Exercise description:
Retype, word for word, every line from the one holding "Stephen Crowther (615, 1661)" through the one holding "Learn More (888, 2146)" in the entries below, both included, and only those lines.

::: Data :::

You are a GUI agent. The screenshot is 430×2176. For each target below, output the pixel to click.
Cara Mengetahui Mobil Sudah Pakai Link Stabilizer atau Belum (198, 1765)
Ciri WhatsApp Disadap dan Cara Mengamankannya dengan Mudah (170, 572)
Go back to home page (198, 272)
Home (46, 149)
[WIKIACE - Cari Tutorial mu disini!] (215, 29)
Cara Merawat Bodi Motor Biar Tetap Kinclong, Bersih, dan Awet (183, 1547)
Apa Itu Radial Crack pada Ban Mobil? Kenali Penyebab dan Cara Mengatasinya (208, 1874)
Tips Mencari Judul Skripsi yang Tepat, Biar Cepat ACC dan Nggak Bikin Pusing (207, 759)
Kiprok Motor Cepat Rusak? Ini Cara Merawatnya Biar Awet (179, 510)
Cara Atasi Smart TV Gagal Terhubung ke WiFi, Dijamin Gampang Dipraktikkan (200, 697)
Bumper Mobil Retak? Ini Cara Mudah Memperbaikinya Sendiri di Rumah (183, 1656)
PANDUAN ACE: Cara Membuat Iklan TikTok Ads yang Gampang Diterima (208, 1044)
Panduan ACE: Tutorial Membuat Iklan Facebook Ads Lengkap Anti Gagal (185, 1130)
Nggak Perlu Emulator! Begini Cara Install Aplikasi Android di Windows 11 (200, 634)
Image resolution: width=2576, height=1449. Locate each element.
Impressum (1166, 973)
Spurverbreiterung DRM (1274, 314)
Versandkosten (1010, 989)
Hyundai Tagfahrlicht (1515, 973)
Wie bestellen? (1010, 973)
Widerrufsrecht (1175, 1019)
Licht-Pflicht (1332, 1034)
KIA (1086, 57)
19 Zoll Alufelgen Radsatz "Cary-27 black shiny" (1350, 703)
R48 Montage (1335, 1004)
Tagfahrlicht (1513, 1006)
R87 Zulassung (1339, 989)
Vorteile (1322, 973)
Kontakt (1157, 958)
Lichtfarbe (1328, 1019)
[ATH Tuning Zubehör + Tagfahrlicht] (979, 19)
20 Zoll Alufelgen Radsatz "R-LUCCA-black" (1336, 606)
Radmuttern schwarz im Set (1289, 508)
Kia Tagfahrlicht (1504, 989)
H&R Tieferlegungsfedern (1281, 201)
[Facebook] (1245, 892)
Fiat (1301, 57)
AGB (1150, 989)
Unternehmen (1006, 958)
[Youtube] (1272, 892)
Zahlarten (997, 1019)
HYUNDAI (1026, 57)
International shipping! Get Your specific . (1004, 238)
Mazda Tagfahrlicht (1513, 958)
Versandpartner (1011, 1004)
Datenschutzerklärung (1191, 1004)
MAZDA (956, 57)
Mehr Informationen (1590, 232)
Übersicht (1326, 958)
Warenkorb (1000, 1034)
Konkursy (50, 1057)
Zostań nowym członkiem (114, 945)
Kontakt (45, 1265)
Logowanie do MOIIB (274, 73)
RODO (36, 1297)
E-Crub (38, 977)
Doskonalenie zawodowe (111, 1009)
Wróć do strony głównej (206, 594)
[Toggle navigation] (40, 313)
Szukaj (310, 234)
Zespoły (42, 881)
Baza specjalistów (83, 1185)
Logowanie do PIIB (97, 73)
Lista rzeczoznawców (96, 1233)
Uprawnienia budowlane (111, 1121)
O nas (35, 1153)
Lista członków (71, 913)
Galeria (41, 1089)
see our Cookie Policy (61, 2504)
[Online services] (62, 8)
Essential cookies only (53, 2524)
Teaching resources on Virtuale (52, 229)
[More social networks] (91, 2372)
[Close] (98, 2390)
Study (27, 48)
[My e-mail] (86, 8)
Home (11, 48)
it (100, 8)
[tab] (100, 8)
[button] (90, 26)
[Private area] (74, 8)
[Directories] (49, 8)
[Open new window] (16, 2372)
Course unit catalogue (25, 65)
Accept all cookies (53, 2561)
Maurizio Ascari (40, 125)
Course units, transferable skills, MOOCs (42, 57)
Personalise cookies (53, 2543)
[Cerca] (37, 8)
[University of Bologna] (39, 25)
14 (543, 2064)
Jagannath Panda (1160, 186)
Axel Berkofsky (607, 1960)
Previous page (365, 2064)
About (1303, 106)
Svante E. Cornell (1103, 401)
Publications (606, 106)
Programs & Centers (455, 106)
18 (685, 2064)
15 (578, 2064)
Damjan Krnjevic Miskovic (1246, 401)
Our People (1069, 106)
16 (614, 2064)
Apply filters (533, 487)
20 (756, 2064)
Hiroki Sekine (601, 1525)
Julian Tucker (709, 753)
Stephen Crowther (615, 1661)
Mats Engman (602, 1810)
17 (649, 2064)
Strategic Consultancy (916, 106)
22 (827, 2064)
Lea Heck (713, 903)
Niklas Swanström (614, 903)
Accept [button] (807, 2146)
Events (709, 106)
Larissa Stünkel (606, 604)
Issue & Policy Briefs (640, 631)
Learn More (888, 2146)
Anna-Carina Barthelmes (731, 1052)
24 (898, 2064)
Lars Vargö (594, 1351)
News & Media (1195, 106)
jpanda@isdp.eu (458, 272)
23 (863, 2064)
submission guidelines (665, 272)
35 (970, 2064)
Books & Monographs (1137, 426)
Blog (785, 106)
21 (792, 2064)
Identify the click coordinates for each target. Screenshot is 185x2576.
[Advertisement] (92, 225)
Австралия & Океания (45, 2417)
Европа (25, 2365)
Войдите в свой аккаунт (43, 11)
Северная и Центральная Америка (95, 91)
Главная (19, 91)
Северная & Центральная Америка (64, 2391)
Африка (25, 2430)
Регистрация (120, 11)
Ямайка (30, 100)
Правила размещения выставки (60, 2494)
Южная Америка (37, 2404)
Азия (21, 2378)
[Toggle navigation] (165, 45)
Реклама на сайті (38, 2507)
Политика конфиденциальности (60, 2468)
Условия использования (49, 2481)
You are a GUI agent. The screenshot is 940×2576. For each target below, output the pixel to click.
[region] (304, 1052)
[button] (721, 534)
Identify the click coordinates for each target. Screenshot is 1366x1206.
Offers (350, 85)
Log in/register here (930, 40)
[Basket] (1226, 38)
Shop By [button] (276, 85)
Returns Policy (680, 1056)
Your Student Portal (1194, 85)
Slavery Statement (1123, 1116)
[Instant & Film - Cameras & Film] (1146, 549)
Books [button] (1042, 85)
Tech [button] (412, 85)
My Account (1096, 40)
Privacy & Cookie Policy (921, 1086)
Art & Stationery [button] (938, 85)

:::

Your response:
Stephen Crowther (615, 1661)
Mats Engman (602, 1810)
17 (649, 2064)
Strategic Consultancy (916, 106)
22 (827, 2064)
Lea Heck (713, 903)
Niklas Swanström (614, 903)
Accept [button] (807, 2146)
Events (709, 106)
Larissa Stünkel (606, 604)
Issue & Policy Briefs (640, 631)
Learn More (888, 2146)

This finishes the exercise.